Even the homebuilders, who were cashing in on the real estate bonanza, knew something was wrong.

"Many builders were trying to discourage the speculators," said Irene Porter, longtime executive director of the Southern Nevada Home Builders Association.

"We could just feel it and know that we would end up with these problems. But we really couldn't do much to stop it. You can't refuse to sell a house to someone who has a loan."

Today, however, the homebuilding industry is paying for its gluttonous past.

In the last 18 months, as foreclosures have climbed, roughly 12,000 workers have been laid off, about one-fourth of the industry locally, Porter said. That in turn has slowed the ability to build infrastructure to keep up with growth and resulted in lost tax revenue .

And houses that real estate agents once could reasonably expect to move in only a few days now typically take two months or more on average to sell.

Aguero, the Las Vegas economic analyst. who is conducting a foreclosure study for the Home Builders Association, said he doesn't believe local governments could have done anything to prevent the downturn in the housing market.

"The free market isn't perfect," he said. "You have to allow the market to correct itself."

Clark County Commissioner Bruce Woodbury subscribes to that theory.

"The pendulum swings even in Las Vegas, where real estate always seems to go up in value," he said. "It's magnified here because our growth rates have been so high."

Woodbury doesn't have as much sympathy for the speculators as for the homeowners who have fallen on hard times.

"You hate to see foreclosures, but frankly I would rather see investors get foreclosed upon than homeowners," he said.

Though the percentage of owner-occupied home foreclosures is smaller, Aguero said officials should not underestimate the effect on the community.

"It's still troubling, given the volume we're talking about," he said.

Woodbury acknowledged what the experts are saying - that overbuilding has occurred in Southern Nevada in recent years.

But he said the county has worked to approve projects that conform to its master plan.

"Our policies are much better now," Commission Chairman Rory Reid added. "But we can plan better. We need to continue working on affordable housing projects."

Assembly Majority Leader Barbara Buckley, D-Las Vegas, is among those looking for answers to the valley's foreclosure predicament. She has helped put together an interim legislative subcommittee to examine the mess.

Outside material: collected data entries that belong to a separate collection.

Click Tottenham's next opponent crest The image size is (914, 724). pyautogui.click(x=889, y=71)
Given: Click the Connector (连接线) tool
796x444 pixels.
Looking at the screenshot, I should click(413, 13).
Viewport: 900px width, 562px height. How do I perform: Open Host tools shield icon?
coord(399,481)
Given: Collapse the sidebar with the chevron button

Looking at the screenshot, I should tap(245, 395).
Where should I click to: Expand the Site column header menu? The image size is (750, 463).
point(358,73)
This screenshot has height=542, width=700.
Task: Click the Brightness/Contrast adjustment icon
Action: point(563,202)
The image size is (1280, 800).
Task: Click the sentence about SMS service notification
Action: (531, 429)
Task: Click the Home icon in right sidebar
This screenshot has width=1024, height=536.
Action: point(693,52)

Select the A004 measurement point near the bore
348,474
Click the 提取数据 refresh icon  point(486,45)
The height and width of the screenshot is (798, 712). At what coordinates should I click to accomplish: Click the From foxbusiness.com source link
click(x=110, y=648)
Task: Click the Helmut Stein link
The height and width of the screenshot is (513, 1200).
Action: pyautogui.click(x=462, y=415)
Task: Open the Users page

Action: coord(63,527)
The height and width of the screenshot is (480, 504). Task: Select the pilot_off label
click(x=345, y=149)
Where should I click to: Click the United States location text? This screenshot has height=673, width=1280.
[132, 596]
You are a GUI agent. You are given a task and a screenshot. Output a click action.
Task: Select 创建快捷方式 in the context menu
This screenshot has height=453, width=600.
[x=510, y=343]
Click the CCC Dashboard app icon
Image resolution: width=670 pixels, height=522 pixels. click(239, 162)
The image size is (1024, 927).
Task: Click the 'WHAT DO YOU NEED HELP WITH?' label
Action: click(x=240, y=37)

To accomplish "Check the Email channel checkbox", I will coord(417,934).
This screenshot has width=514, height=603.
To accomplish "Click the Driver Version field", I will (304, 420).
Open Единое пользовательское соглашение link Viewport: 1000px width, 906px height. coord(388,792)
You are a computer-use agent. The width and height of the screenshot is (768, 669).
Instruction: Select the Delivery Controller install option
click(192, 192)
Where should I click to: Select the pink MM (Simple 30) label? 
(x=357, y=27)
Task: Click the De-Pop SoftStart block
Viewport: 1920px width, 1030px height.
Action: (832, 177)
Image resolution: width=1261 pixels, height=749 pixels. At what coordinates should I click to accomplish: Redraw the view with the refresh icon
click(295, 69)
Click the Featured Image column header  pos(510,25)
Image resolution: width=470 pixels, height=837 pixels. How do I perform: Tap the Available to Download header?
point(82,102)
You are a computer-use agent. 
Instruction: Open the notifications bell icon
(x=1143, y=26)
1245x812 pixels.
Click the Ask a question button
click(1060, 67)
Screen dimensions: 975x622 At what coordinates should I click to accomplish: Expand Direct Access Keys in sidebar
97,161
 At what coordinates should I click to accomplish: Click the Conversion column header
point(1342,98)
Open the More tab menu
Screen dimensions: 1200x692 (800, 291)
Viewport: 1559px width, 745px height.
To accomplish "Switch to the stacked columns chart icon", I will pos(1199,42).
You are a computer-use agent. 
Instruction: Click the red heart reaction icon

"I think a lot of people are at fault," Buckley said. "We didn't count on the glut of investing and the activities of the subprime mortgage companies putting people into loans that were inappropriate."

Buckley said she hopes the committee will look at "how we got here" and "how we make sure we don't get here again."

Buckley and other officials also are concerned about the effect the staggering foreclosure rate is having on current homeowners.

Jim Pair, vice president of the National Association of Mortgage Brokers in McLean, Va., said foreclosures generally drive down home values.

"Usually , the neighborhoods where you have foreclosures can begin to deteriorate," Pair said. "Weeds grow up and vandalism takes place. That hurts the neighborhood and pushes home values further down."

Real estate experts said Las Vegas is now experiencing the "bottom dweller" phenomenon. Investors are back in action, snapping up a large percentage of homes that have been auctioned off or repossessed through foreclosure.

"They're the ones out picking up what falls off the trees," said Dennis Smith, president of Home Builders Research Inc., which tracks housing trends in Las Vegas.

These investors generally will rent the homes in the short run to generate cash flow and then wait until the housing market heats up again before selling them. This can lead to a flattening of apartment rental rates as tenants are lost to house rentals.

"It has always been the general belief that when investors drive the market up, they'll also drive it down," said Jay Butler, an Arizona State University real estate professor. "That's why politicians are in so much trouble trying to solve this problem."